There are three types of statutory Crown entities: Crown agents (Agents), autonomous Crown entities (ACEs) and independent Crown entities (ICEs). Each type of entity is subject to different provisions of the Crown Entities Act, depending on how close they are to the government.  For example, Agents must give effect to government policy, ACEs must have regard to government policy, but ICEs are not required to give effect to or have regard to government policy. ICE board members are appointed by the Governor-General on the recommendation of the Responsible Minister, while the Responsible Minister appoints board members for Agents and ACEs (excluding any board members who are elected). The process for the removal of board members differs depending on the type of entity, how the person was appointed and who the appointer was.
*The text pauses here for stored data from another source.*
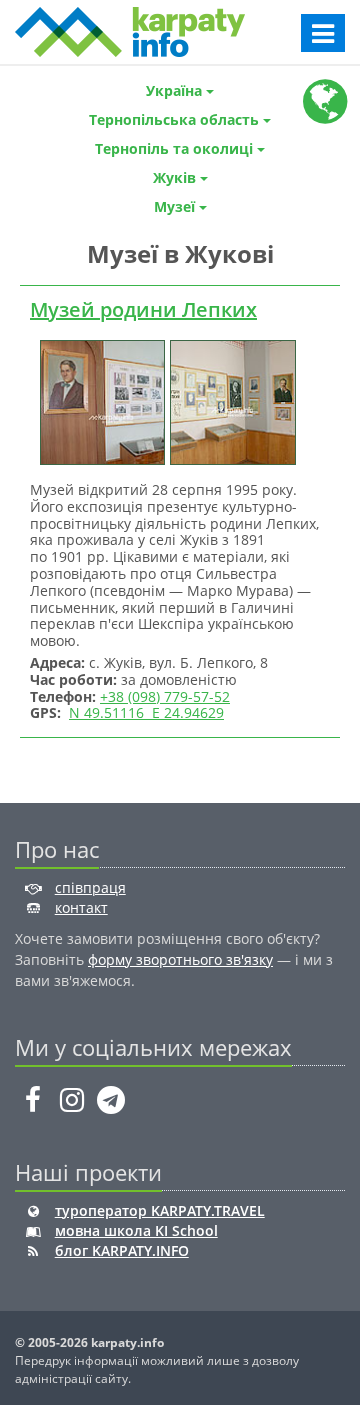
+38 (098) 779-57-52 (165, 696)
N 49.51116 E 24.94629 (146, 712)
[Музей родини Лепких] (100, 400)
Statutory Crown entities can have non-commercial functions but some, like those monitored by the Treasury, have commercial imperatives: the New Zealand Superannuation Fund, the Government Superannuation Fund Authority, the Earthquake Commission, the investments of the Accident Compensation Corporation, the Public Trust and the New Zealand Lotteries Commission.

Amongst other things, statutory Crown entities are required to produce an annual Statement of Intent and an Annual Report, both of which are presented to the House of Representatives. Further information and guidance for Crown entities is located at Crown Entities.

Companies the Crown holds shares In

These entities are companies under the Companies Act 1993, where the Crown does not fully own the company. The Crown has chosen to be a shareholder in these companies for various reasons.

Mixed Ownership Model Companies

In 2013 the Government completed share offers for up to 49% of the shares in three electricity companies. This led to the establishment of a new ownership framework, the Mixed Ownership Model (MOM).  MOM companies are governed by Part 5A of the Public Finance Act 1989. 

No person (other than the crown) may have more than 10% holdings or voting interests in a MOM company and the Crown must maintain at least 51% ownership in a MOM company.

Air New Zealand 

The Crown has a majority shareholding of around 52% in Air New Zealand, a publicly listed company. Air New Zealand is not subject to Part 5A of the Public Finance Act 1989.

Council-Controlled Trading Organisations

Council-controlled trading organisations are set up by local government to undertake particular activities on their behalf. They are established by the Local Government Act 2002, are registered as companies and are bound by the provisions of the Companies Act 1993:
  • A council-controlled trading organisation operates with the purpose of making a profit. The level of council ownership is 50% or more, held by either one or more councils.

The Crown owns shares in three airports (Christchurch, Dunedin, Hawke's Bay) which are Council-controlled Trading Organisations.

For further information on Council controlled trading organisations refer to the Local Councils web page

Other types

There are some other entities established by legislation that do not fall into these categories. The Treasury monitors only one of these entities, the National Provident Fund, which is subject to the National Provident Fund Restructuring Act 1990. For the purposes of the Treasury’s monitoring, the National Provident Fund is treated as a Crown Financial Institution.